_DIRECTIONS_
The listing below should be reproduced exactly, with the pictures omitted.

--------------------------------

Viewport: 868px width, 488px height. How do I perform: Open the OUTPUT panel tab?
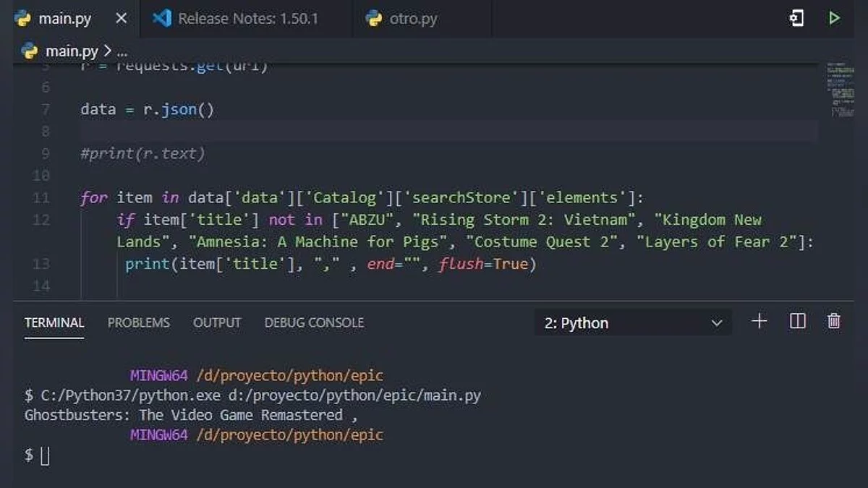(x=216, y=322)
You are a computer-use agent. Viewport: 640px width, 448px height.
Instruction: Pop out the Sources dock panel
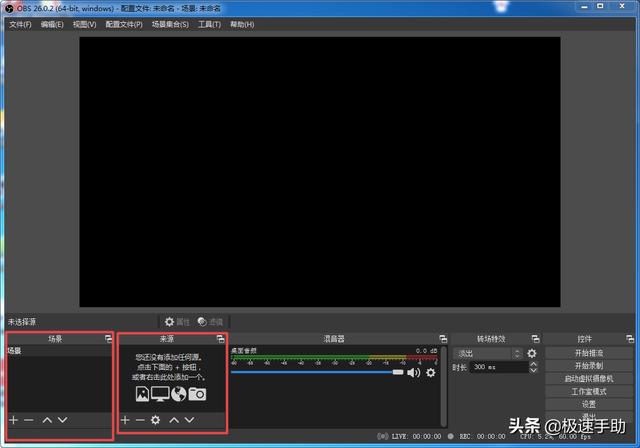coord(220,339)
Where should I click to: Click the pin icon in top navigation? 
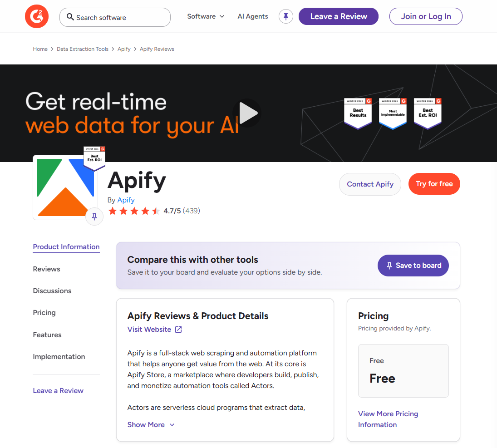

--------------------------------

_REPLY TO THE EXERCISE_
Viewport: 868px width, 488px height. How do I perform: Open the OUTPUT panel tab?
(x=216, y=322)
You are a computer-use agent. Viewport: 640px width, 448px height.
Instruction: Pop out the Sources dock panel
coord(220,339)
Where should I click to: Click the pin icon in top navigation? 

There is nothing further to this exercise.